Green politics is associated with the left these days, but that doesn’t rule out an eco-friendly turn at the opposite end of the spectrum. After all, nationalist worries over finite resources and talk of “threats to tradition” have been echoed throughout the history of the green movement.
So, is a far right environmentalism possible? And if so, given climate change is hugely disruptive for any form of traditional nationalist idyll, how long before far right groups join the likes of Greenpeace on the frontlines?
Modern forms of green activism emerged in the 1960s in a context of threats like acid rain or increasing pesticide use which transcended national boundaries. The EU in the early 1970s also began to grapple with environmental problems that could no longer be effectively managed by individual states.
This form of green activism thus showed that the nation state had failed to protect citizens against environmental problems. As such, it drew upon an older tradition that in the 1800s reacted against the perceived attacks on humanity and nature by capitalist interests by calling for a return to the land.
This could give early environmentalism a left-wing flavour, as in the Winter Hill trespass of 1896 when thousands of people in Bolton reclaimed an ancient right of way through private land. But the disruption that modernisation brings also produced a range of responses that could be termed “green nationalism”.
..............................
» WRITTEN INSTRUCTION 1:
According to the green politics text, why did modern green activism show that the nation state had failed its citizens? Answer in one to three sentences.
» WRITTEN INSTRUCTION 2:
Retype the green politics text word for word, starting with "So, is a far" and going on through "by individual states.".
..............................
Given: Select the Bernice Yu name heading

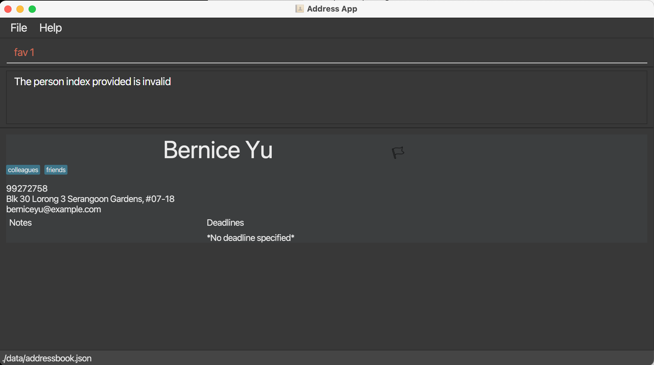Looking at the screenshot, I should click(218, 150).
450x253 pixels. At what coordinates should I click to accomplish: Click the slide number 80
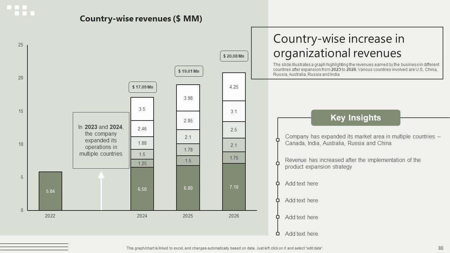point(441,248)
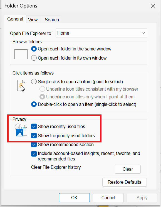Select Open each folder in its own window
This screenshot has height=207, width=161.
(34, 58)
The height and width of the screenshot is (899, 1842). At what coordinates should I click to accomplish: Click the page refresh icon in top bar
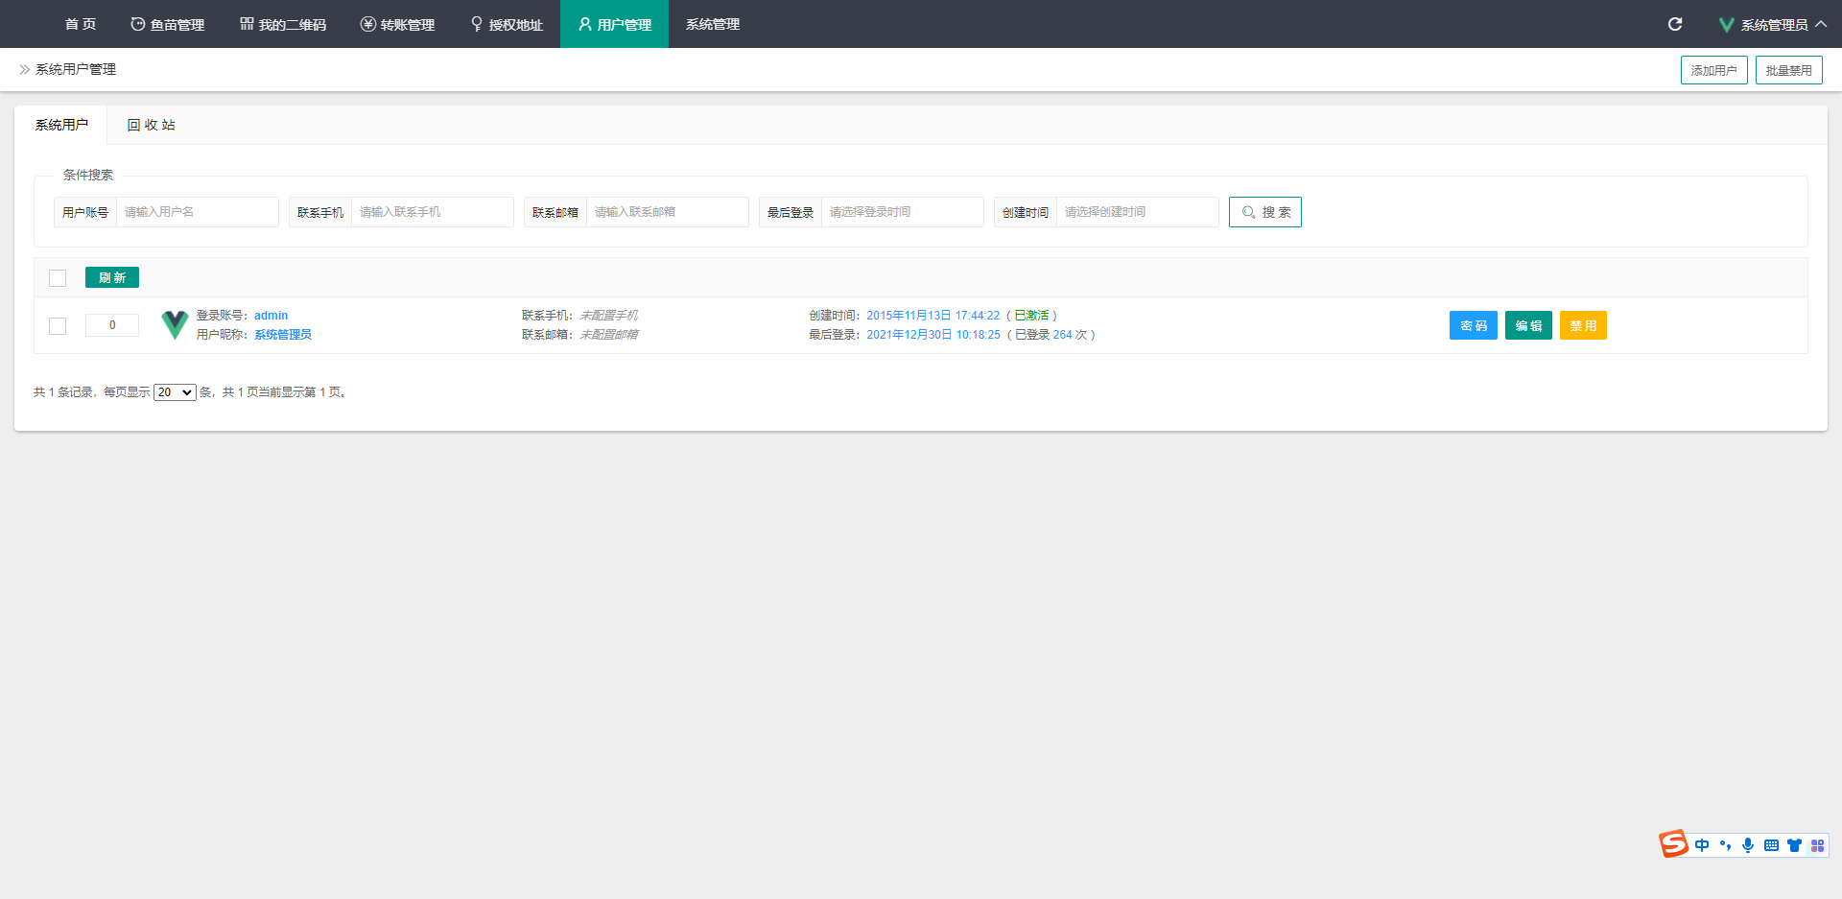pos(1675,24)
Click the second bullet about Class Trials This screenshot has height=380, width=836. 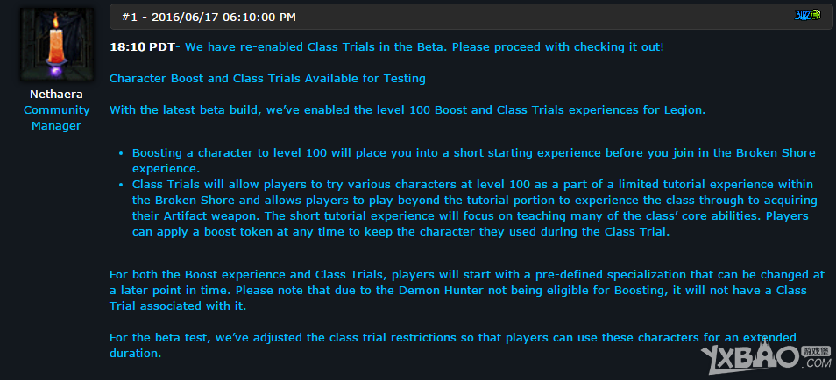click(473, 208)
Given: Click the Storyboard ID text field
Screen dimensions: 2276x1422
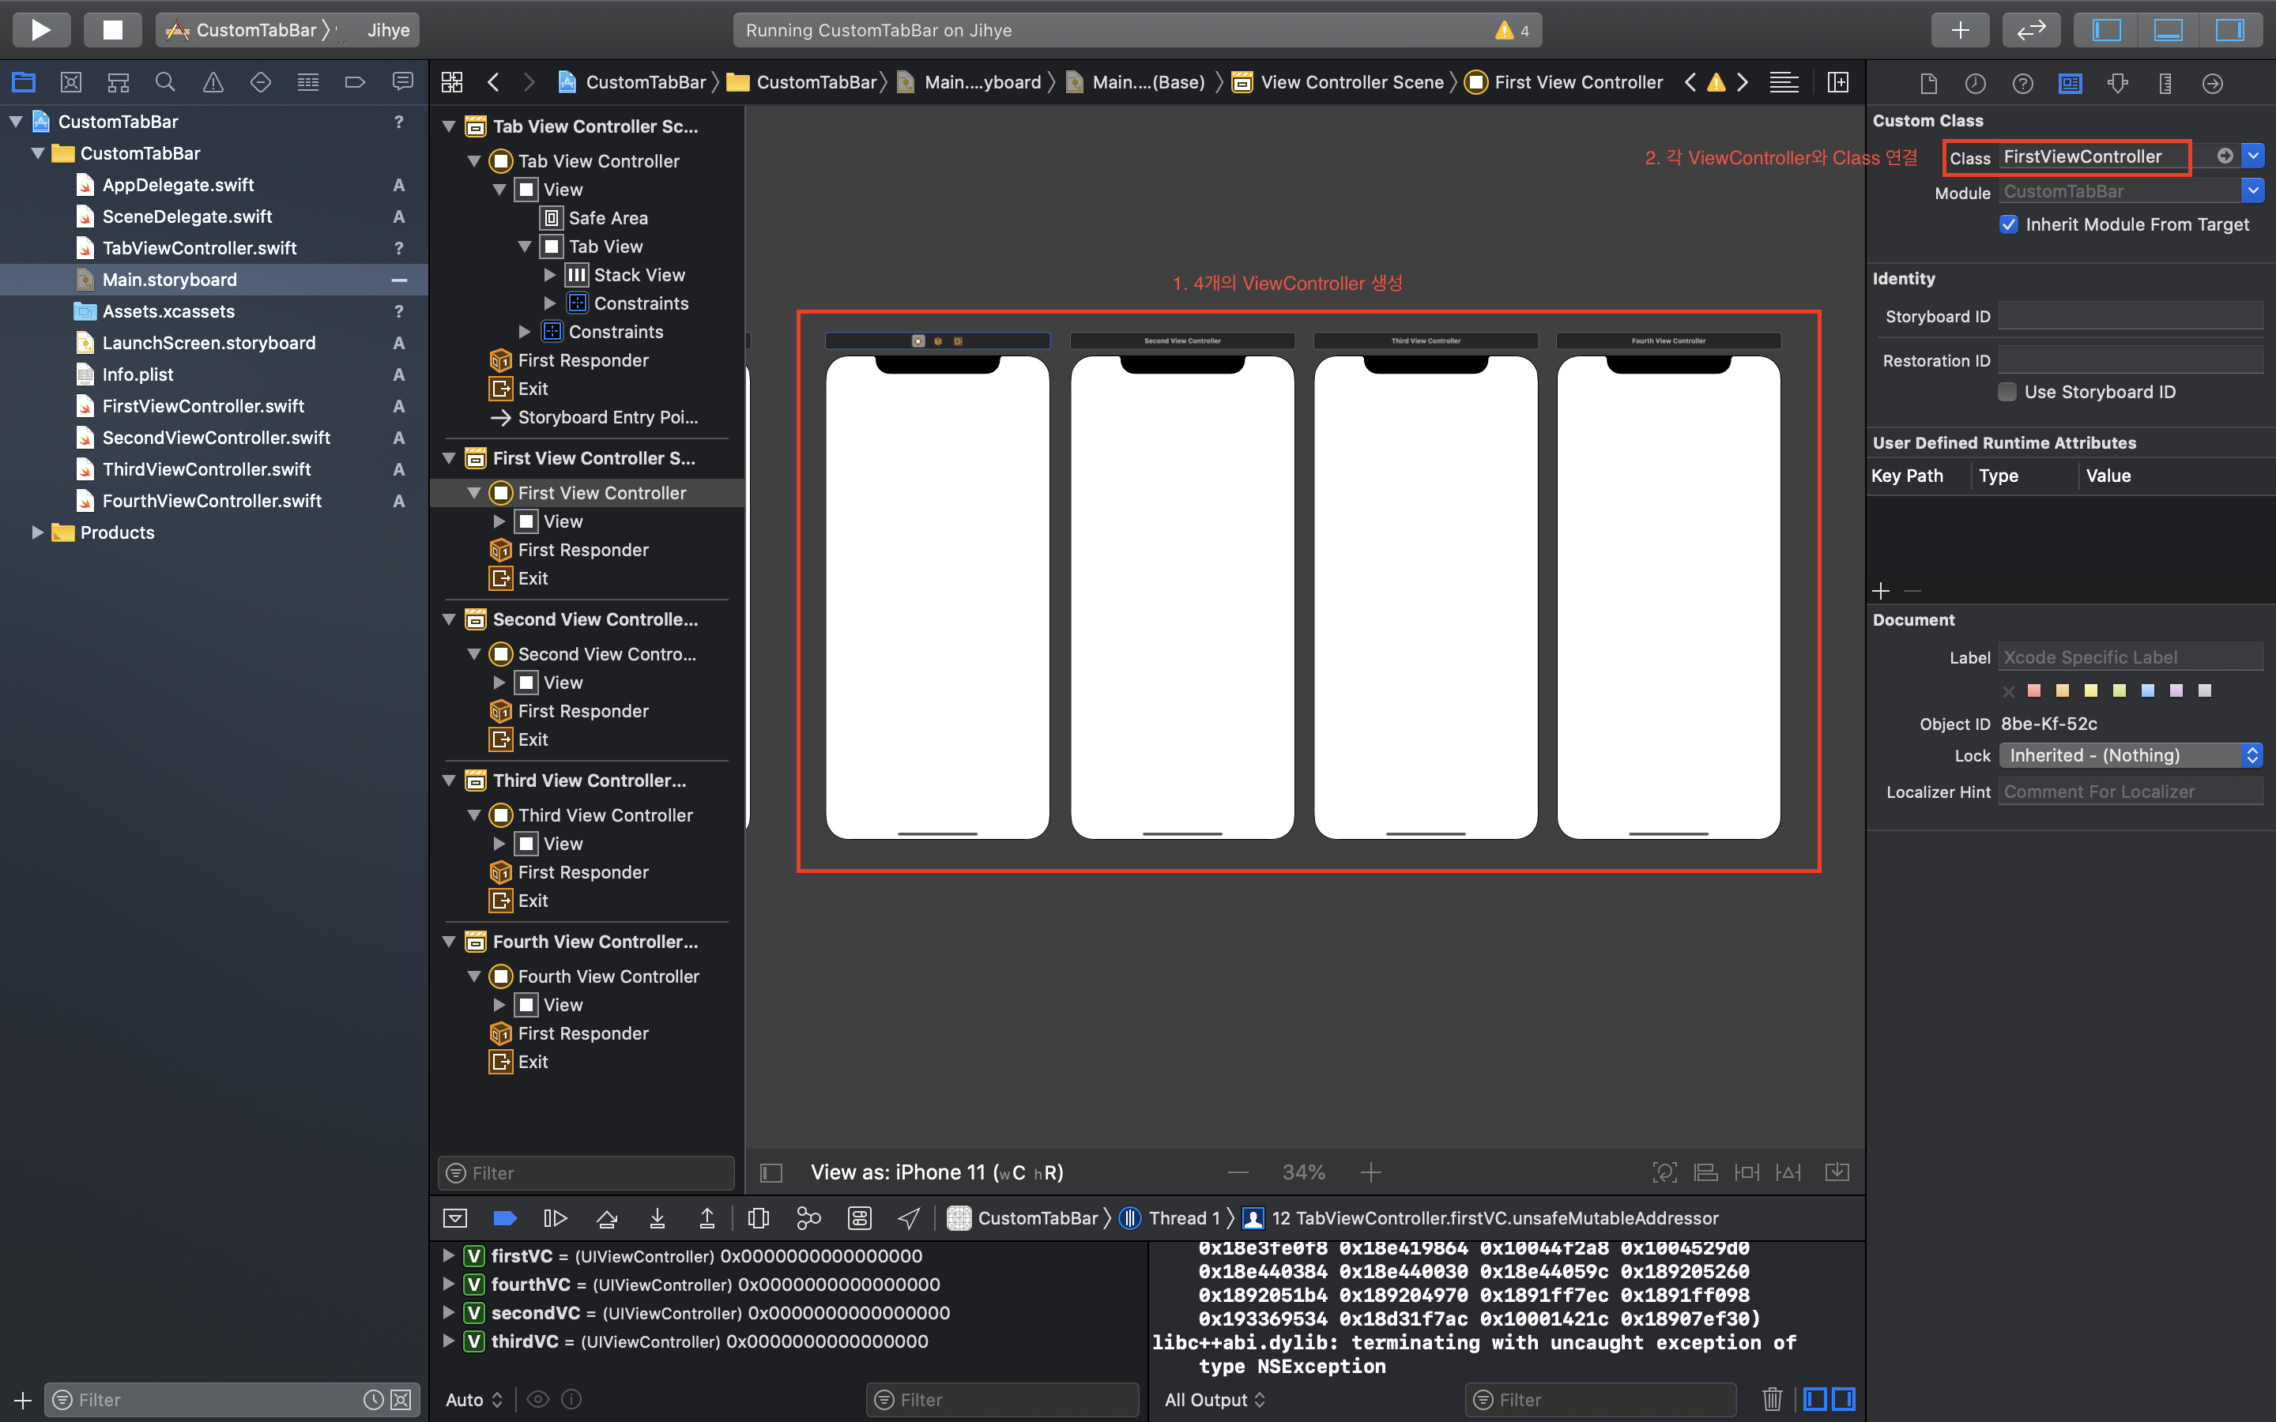Looking at the screenshot, I should (2130, 317).
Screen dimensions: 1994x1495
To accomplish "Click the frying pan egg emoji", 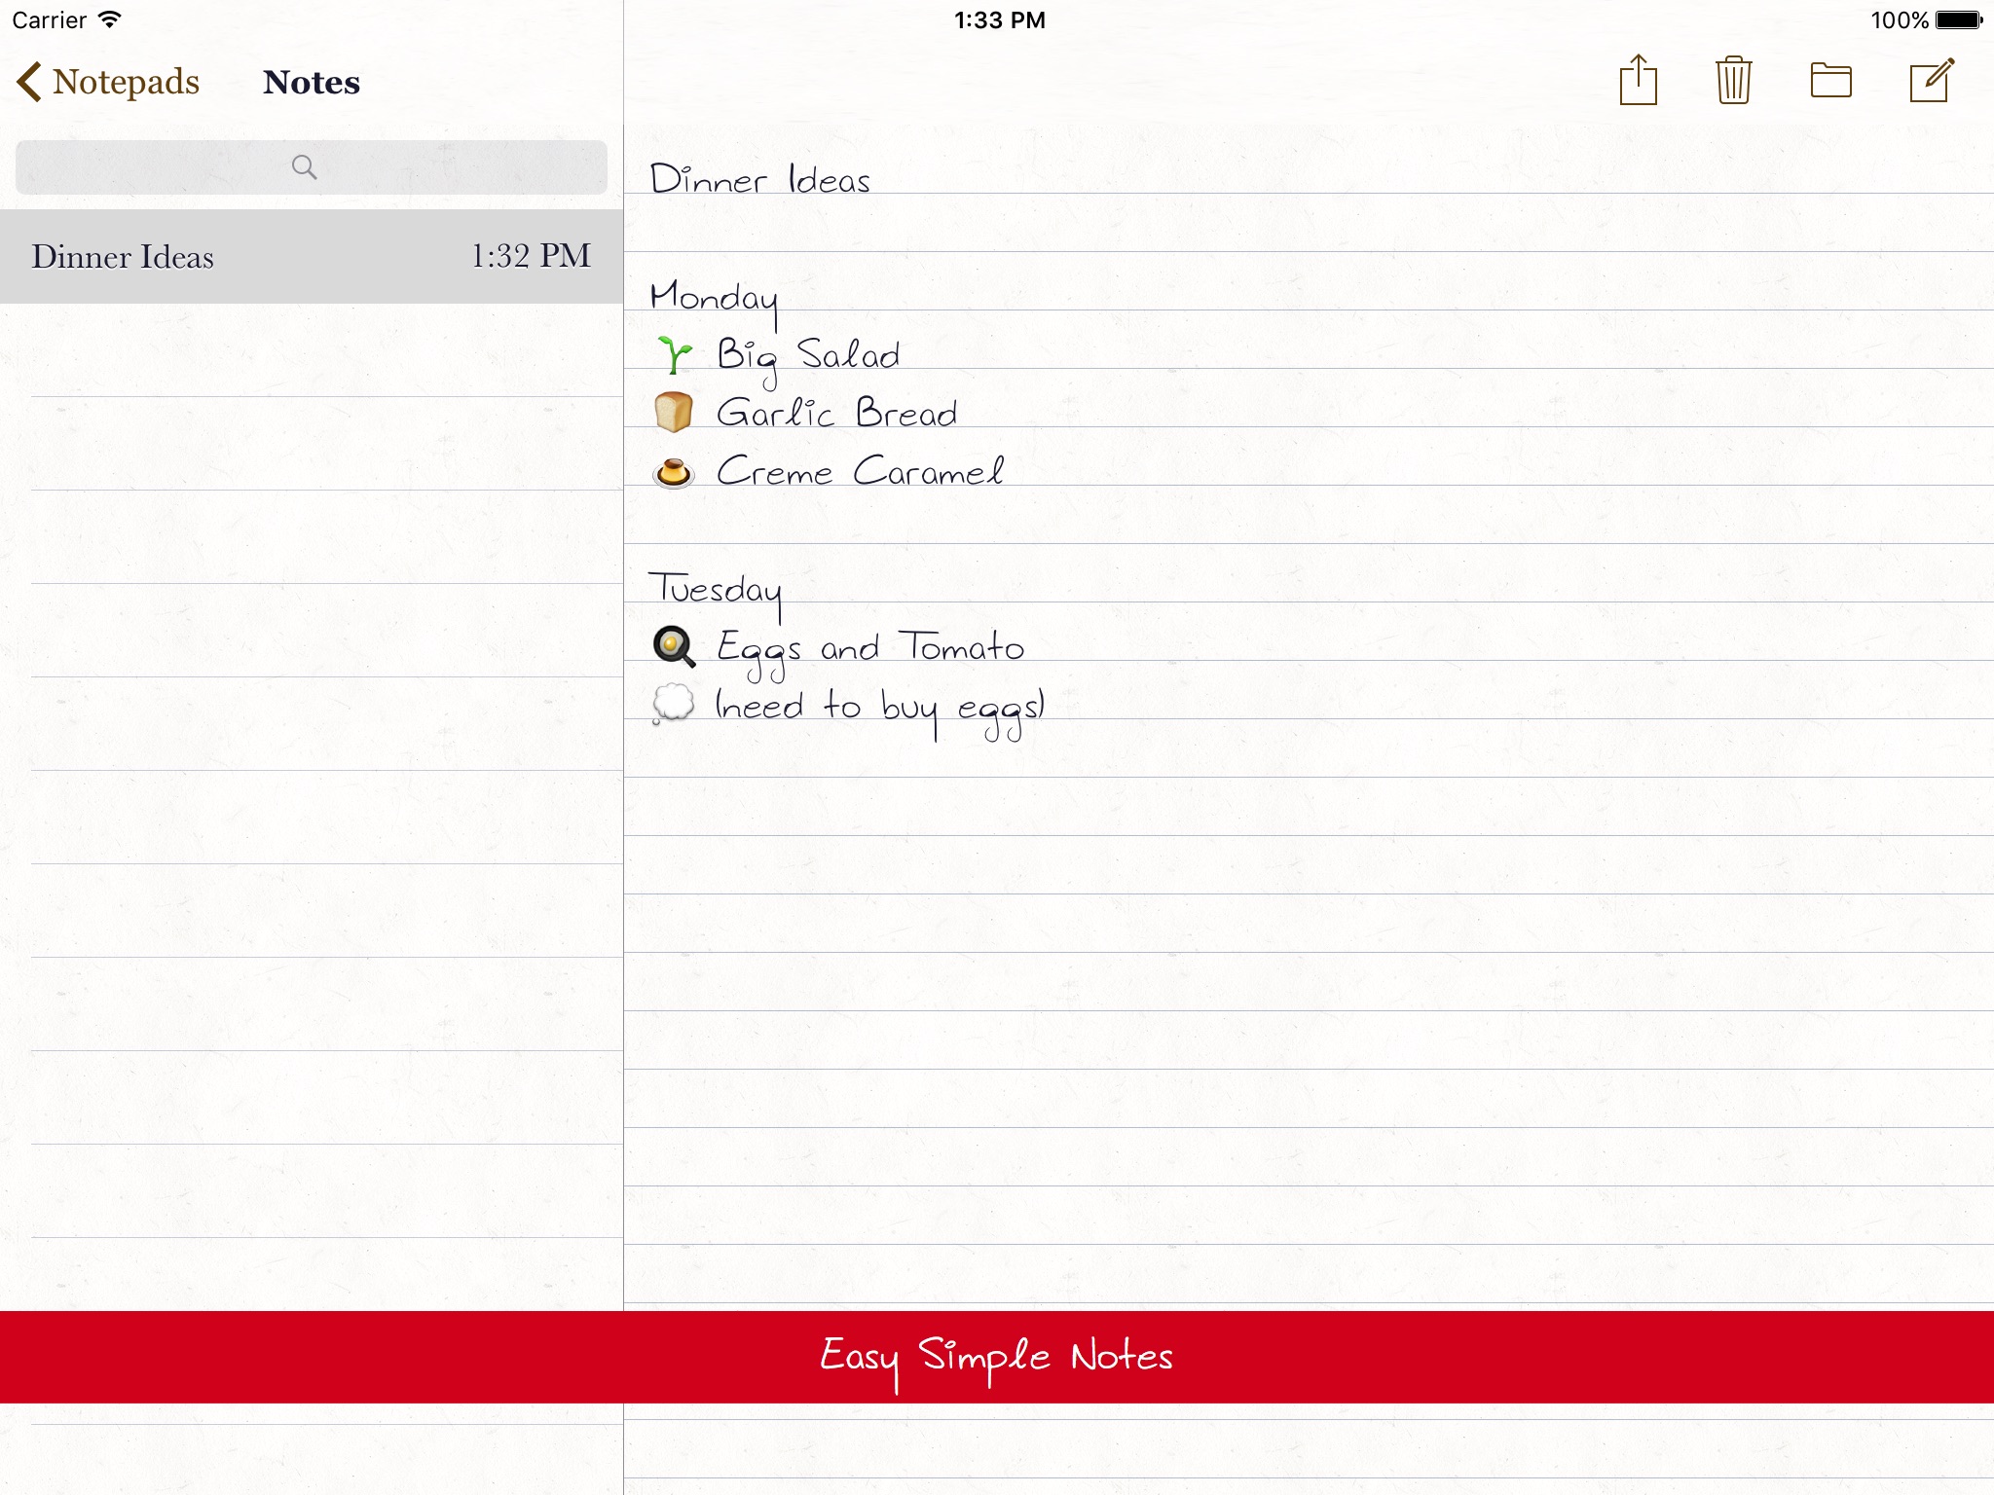I will click(674, 646).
..............................
» WRITTEN REPLY 1:
Modern green activism arose in the 1960s in response to threats such as acid rain and increasing pesticide use, which transcended national boundaries. In the early 1970s, the EU also faced environmental problems that individual states could no longer manage effectively. This showed that the nation state had failed to protect citizens against environmental problems.

» WRITTEN REPLY 2:
So, is a far right environmentalism possible? And if so, given climate change is hugely disruptive for any form of traditional nationalist idyll, how long before far right groups join the likes of Greenpeace on the frontlines?
Modern forms of green activism emerged in the 1960s in a context of threats like acid rain or increasing pesticide use which transcended national boundaries. The EU in the early 1970s also began to grapple with environmental problems that could no longer be effectively managed by individual states.